We have 6 -- 12 month project in Boston area where we are assisting our pharmaceutical client.
Please send us your resume to:
JOBS@USVALIDATION.COM
Please note that U.S.Validation Services LLC is not sponsoring H1B visa program. Authorization to work in Unites States is Required.
ENTRY LEVEL VALIDATION ENGINEER:
Job Description:
- Execute previously approved Qualification Protocols and provide support during protocol executions.
- Setting up Temperature Data Acquisition equipment (KAYE Validator)

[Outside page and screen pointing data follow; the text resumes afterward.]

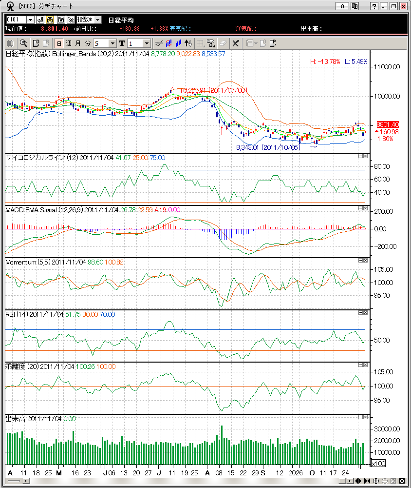Image resolution: width=411 pixels, height=488 pixels.
Task: Expand the minute interval dropdown showing 5
Action: click(112, 43)
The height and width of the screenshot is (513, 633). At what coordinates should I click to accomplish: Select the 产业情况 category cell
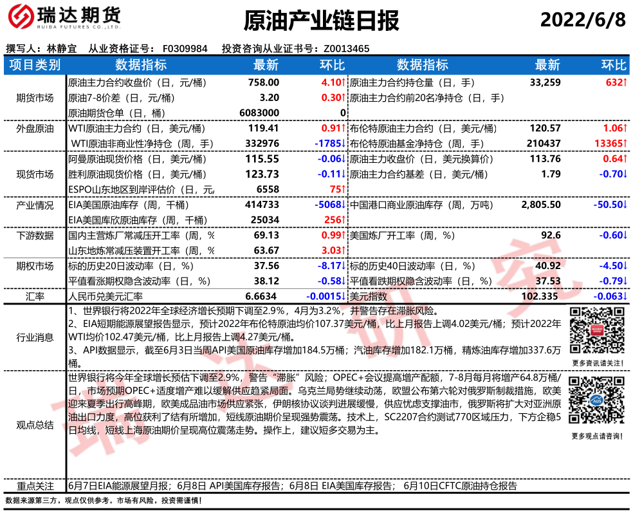pyautogui.click(x=35, y=205)
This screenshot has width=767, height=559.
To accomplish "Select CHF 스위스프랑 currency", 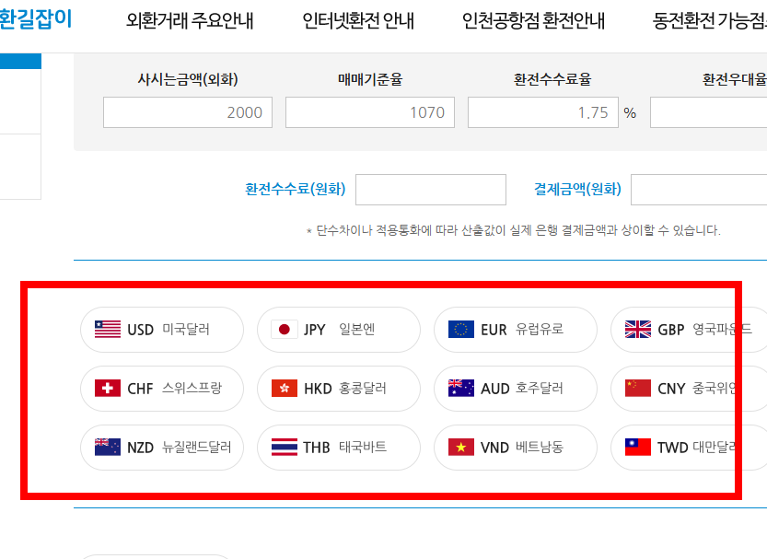I will click(162, 388).
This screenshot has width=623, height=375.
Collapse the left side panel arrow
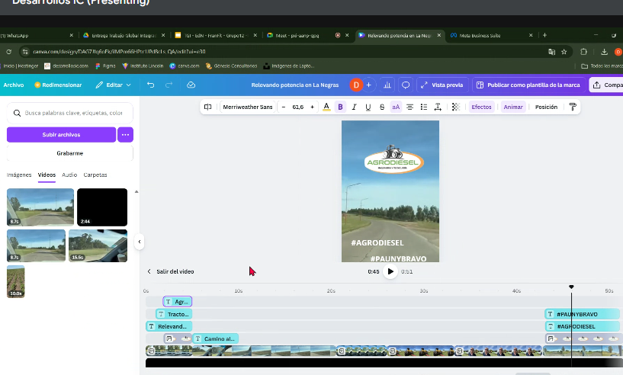(140, 242)
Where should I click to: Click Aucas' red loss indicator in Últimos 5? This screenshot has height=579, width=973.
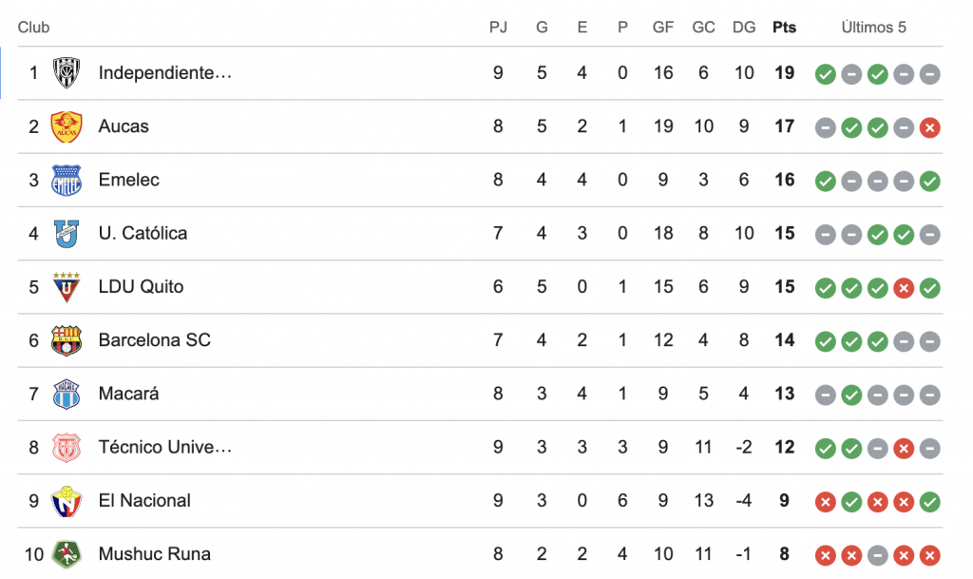coord(930,127)
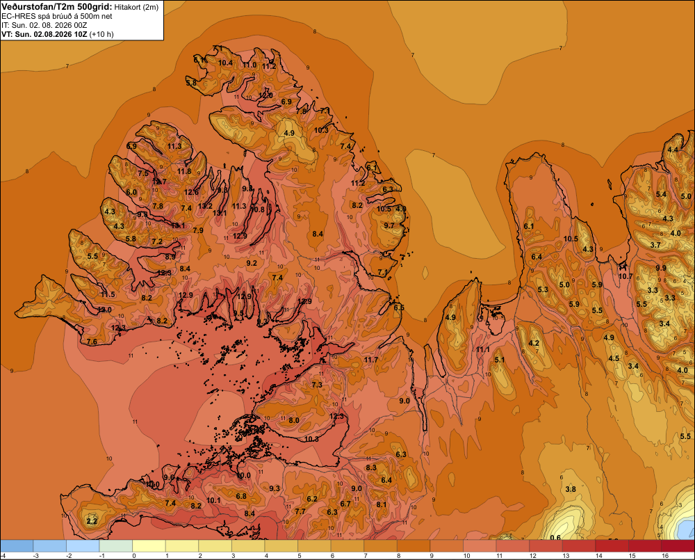Screen dimensions: 695x560
Task: Click the 0.6 temperature label near the glacier
Action: point(555,537)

- Perform Temperature Mapping studies for Environmental Chambers
- Collect and Analyze data accumulated during temperature mapping studies
- Draft Summary Reports and applicable protocol amendments.
Qualifications:
- BS in chemical, biomedical, or mechanical engineering or relevant discipline
- Recent graduates, interns and coop students are welcome
- Ability to learn regulated by FDA production environment.

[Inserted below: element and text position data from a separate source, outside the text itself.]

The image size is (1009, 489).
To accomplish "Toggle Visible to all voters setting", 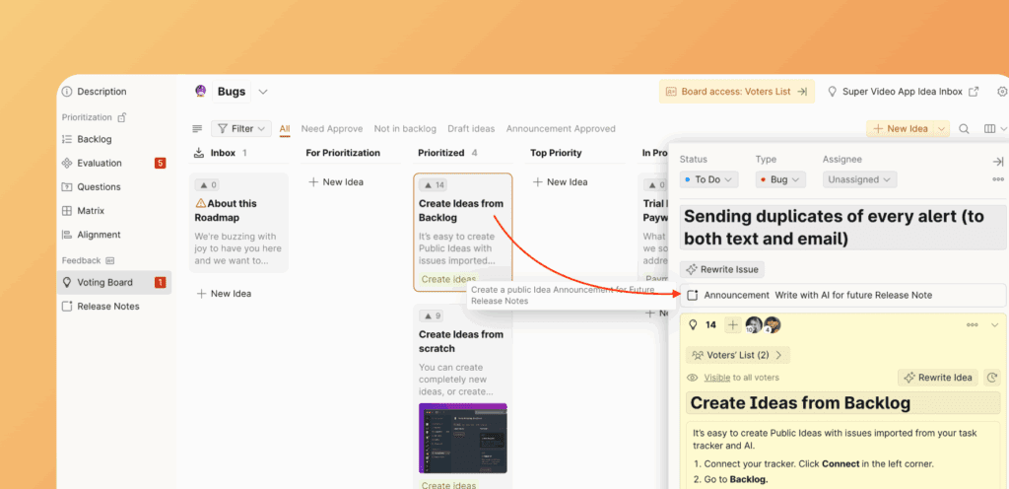I will [716, 378].
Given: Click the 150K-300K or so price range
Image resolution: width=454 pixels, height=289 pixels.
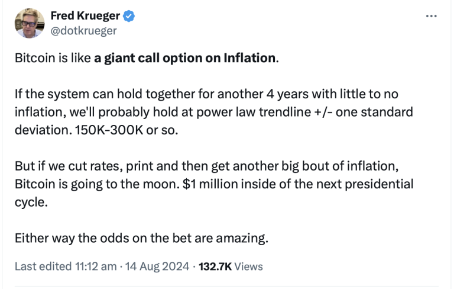Looking at the screenshot, I should pyautogui.click(x=127, y=130).
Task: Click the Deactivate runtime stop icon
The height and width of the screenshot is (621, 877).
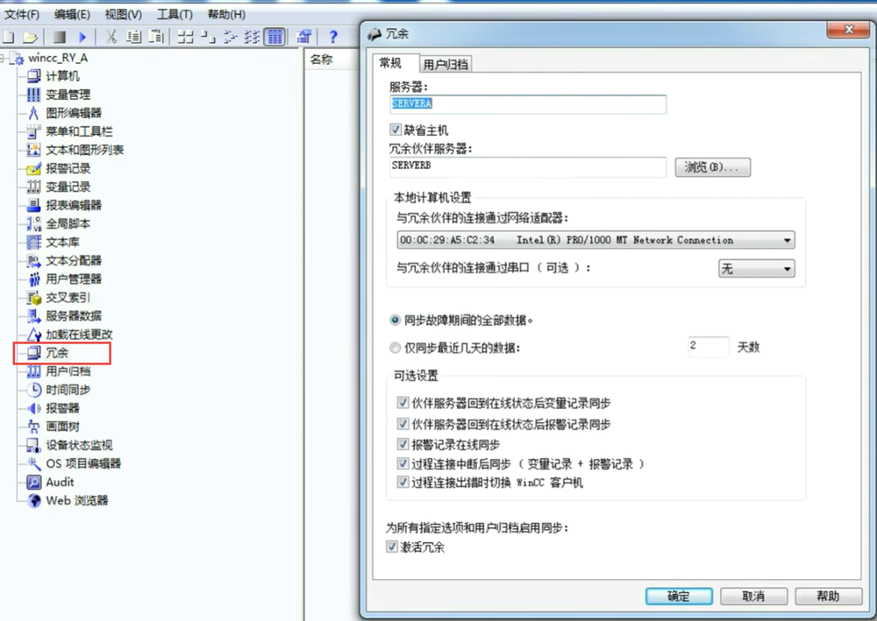Action: coord(59,37)
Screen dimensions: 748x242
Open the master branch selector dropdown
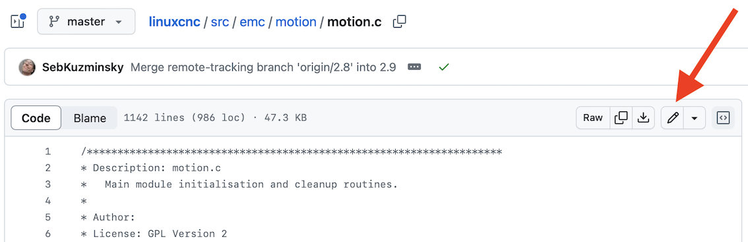click(86, 22)
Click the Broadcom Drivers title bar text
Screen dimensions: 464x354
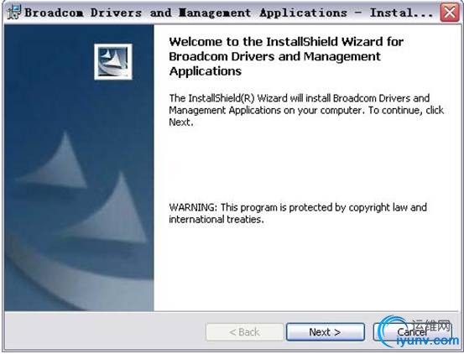pyautogui.click(x=228, y=13)
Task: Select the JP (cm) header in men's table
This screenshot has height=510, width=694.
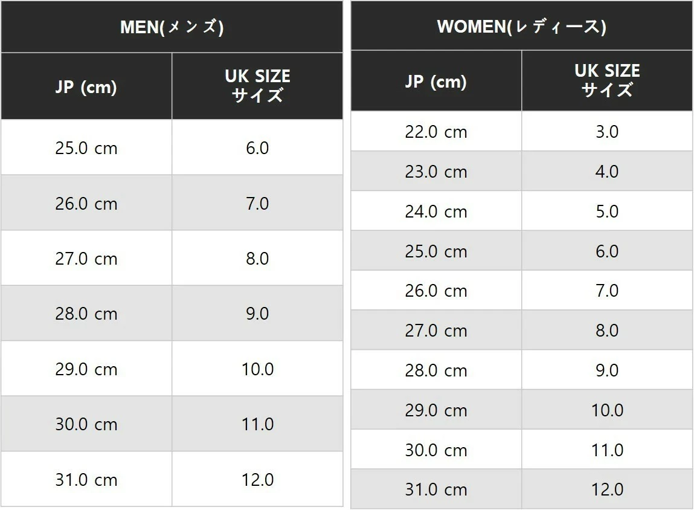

- Strong technical skills - ability to operate equipment and setup thermocouple wires
- Strong technical writing and documentation skills are required.
- Must demonstrate strong interpersonal and teamwork skills.

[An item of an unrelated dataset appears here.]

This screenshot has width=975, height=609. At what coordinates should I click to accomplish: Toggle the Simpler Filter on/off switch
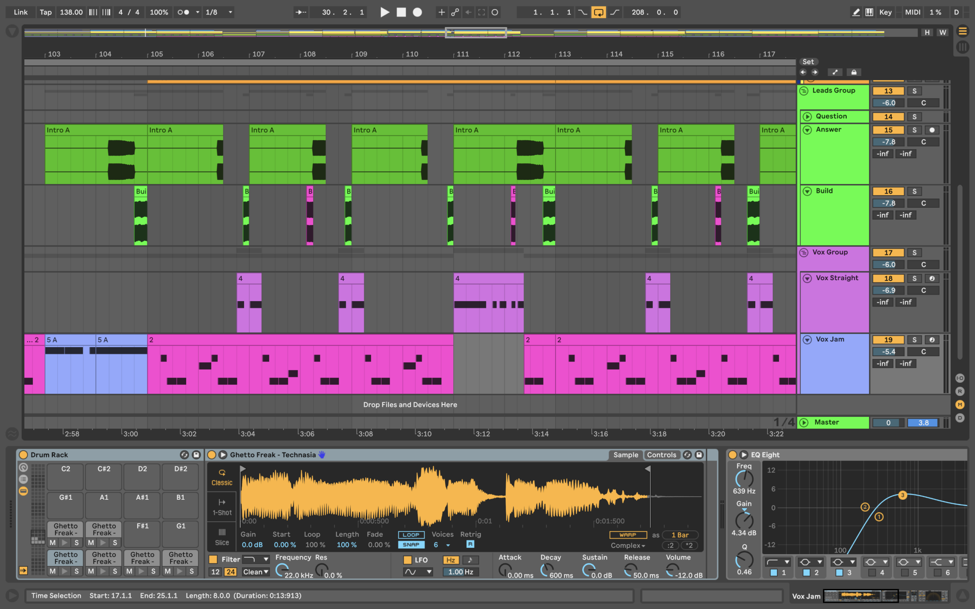click(213, 559)
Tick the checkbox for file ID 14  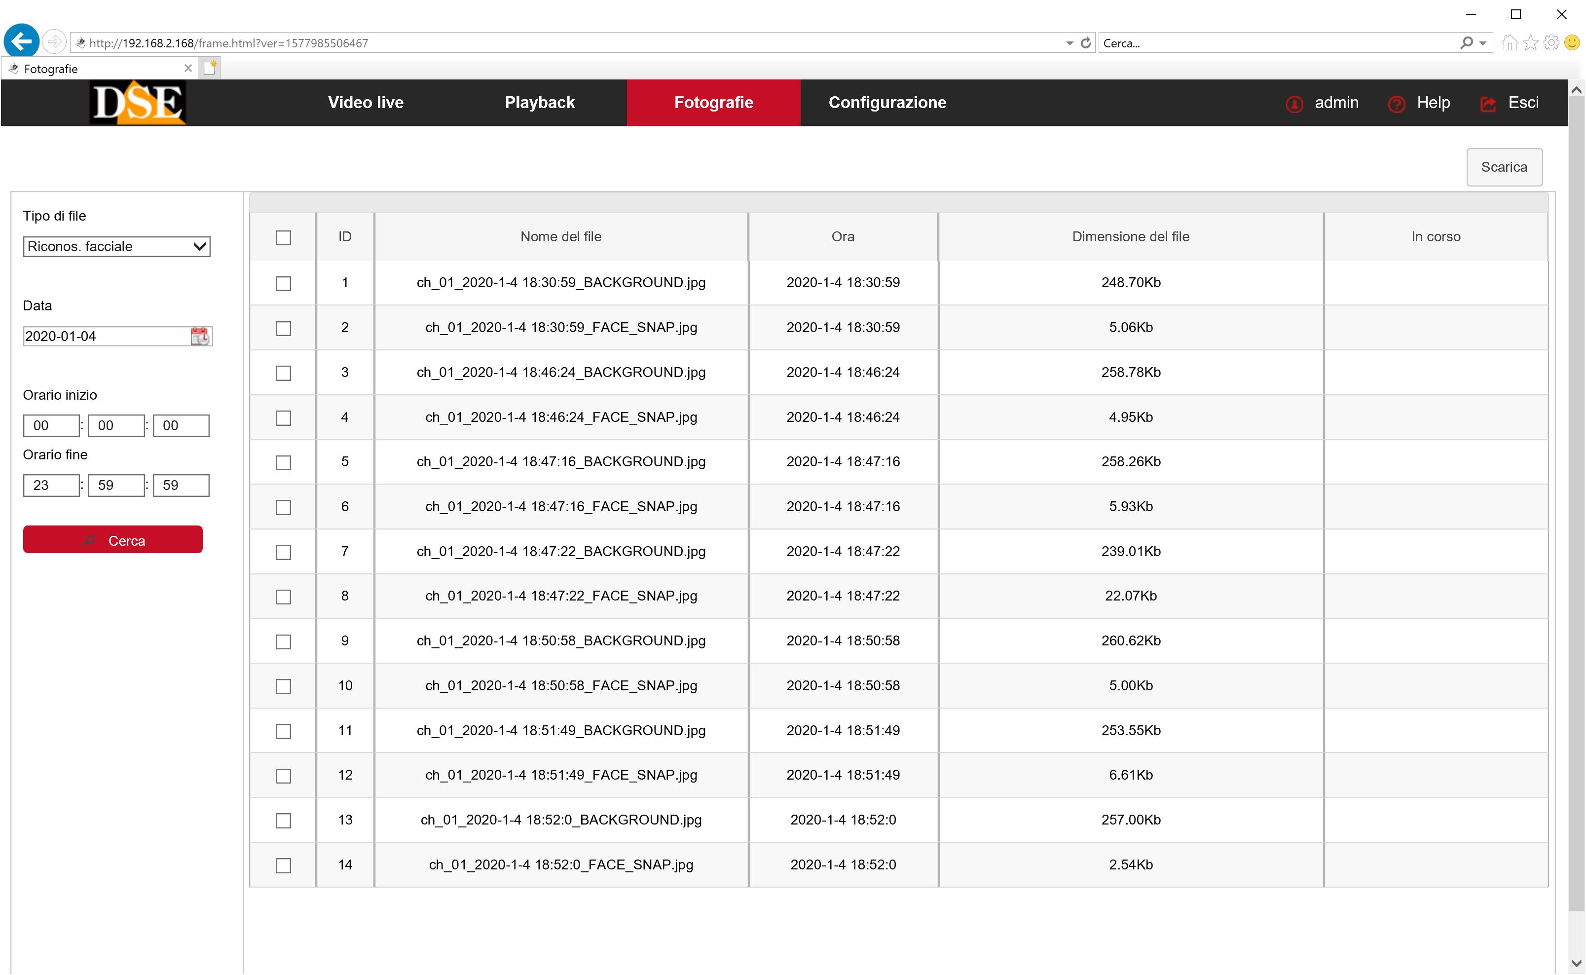coord(283,865)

- Authorization to work in Unites States is Required.
- Ability to work in a fast pace environment.
SENIOR VALIDATION ENGINEER:
Job Description:
- Write Qualification protocols (IQ/OQ/PQ) for Equipment and Utility Systems
- Develop User Requirements and Functional Specifications
- Author Summary Reports and applicable protocol amendments.
- Execute Qualification Protocols and/or provide support during protocol executions.
- Write and investigate Discrepancies and Deviation Reports which occurs during execution of the Qualification Protocols
- Assure all the qualification items are tracked and successfully completed.
- Coloborate with Metrology department to assure that all instruments related to equipment are in calibrated state during execution of the protocols.
- Develop Operation and Preventative Maintenance procedures at client's request
Qualifications:
- BS/MS in chemical or mechanical engineering or relevant discipline
- 5 to 7 years of experience working within cGMP regulated production environment.
- Must have a working knowledge of cGMP type systems and practices (21CFR Part 210 and 211 and ICH Q7)
- Strong technical writing and documentation skills are required.
- Must demonstrate strong interpersonal and teamwork skills.
- Authorization to work in Unites States is Required.
- Ability to work in a fast pace environment.